_Passage for review_
Box 2.5: Gene Transfer Technologies

Two primary methods currently exist for introducing new transgenic genetic material into plant genomes in a functional manner. For plants known as dicots (broad-leaved plants such as soybean, tomato, and cotton), transformation is usually brought about by use of the bacterium, Agrobacterium tumefaciens.  Agrobacterium naturally infects a wide range of plants by inserting some of its own DNA directly into the DNA of the plant. By taking out the undesirable traits associated with Agrobacterium infection and inserting a gene of interest into the Agrobacterium DNA that will ultimately be incorporated into the plant’s DNA, any desired gene can be transferred into a dicot’s DNA following bacterial infection. The cells containing the new gene subsequently can be identified (with the aid of selectable markers) and grown (using plant cell culture techniques) into a whole plant that now contains the new transgene incorporated into its DNA. 

Plants known as monocots (including cereals such as maize, wheat, and rice) are not readily infected by Agrobacterium. The external DNA that is to be transferred into the plant’s genome is coated on the surface of small tungsten balls and the balls are physically shot into plant cells (the biolistic method, using a gene gun). Some of the DNA comes off the balls and is incorporated into the DNA of the recipient plant. These transformed cells can similarly be identified and grown via cell culture into a whole plant that contains the foreign DNA.

In the case of Agrobacterium-mediated gene transfer, its success varies with the plant species, and even between strains within the one species. There are continuing efforts to increase the efficiency of transformation techniques, for example by the selection of particular strains of Agrobacterium.

_Given entries_
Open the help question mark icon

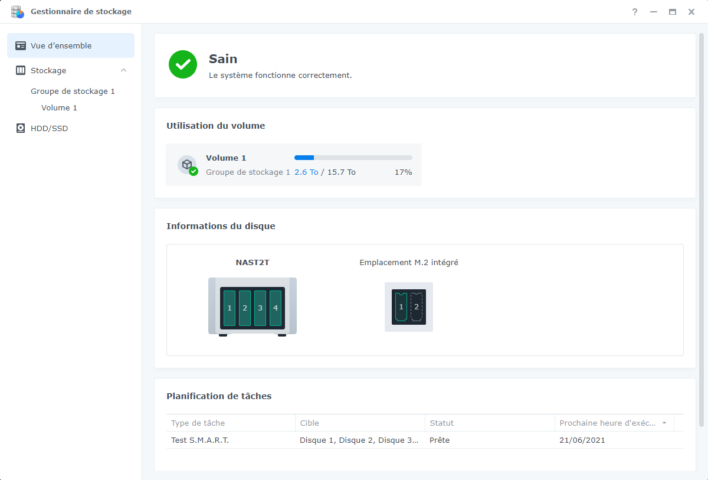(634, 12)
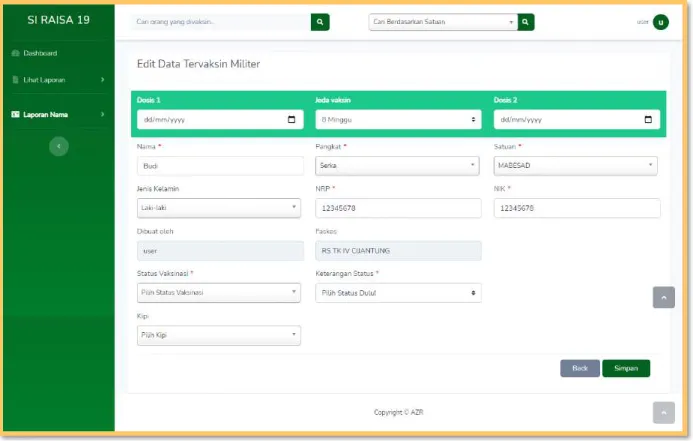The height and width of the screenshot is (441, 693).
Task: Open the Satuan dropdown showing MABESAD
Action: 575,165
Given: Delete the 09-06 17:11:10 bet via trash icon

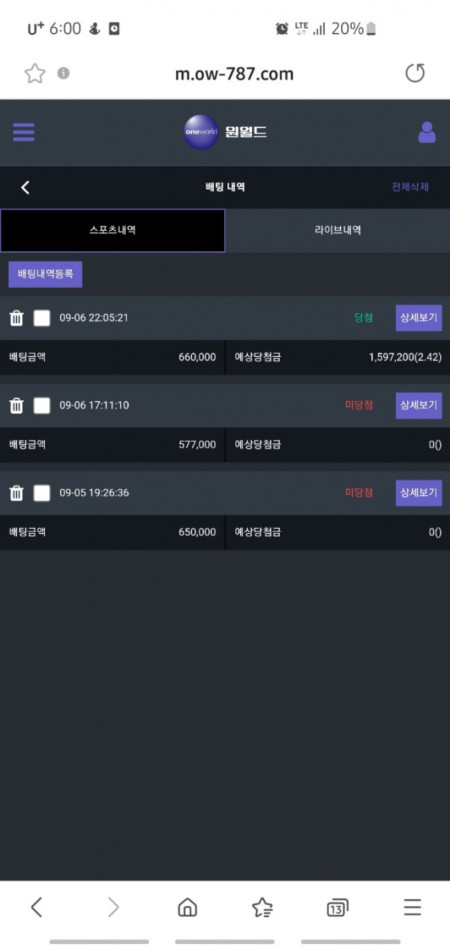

_Tasks_
[a] Copy the part of the gene transfer text that begins with "Plants known as monocots" and ends with "the foreign DNA.".
[b] In the gene transfer text, what material are the small balls coated with DNA made of?

_Answers by item number_
[a]
Plants known as monocots (including cereals such as maize, wheat, and rice) are not readily infected by Agrobacterium. The external DNA that is to be transferred into the plant’s genome is coated on the surface of small tungsten balls and the balls are physically shot into plant cells (the biolistic method, using a gene gun). Some of the DNA comes off the balls and is incorporated into the DNA of the recipient plant. These transformed cells can similarly be identified and grown via cell culture into a whole plant that contains the foreign DNA.

[b] Tungsten.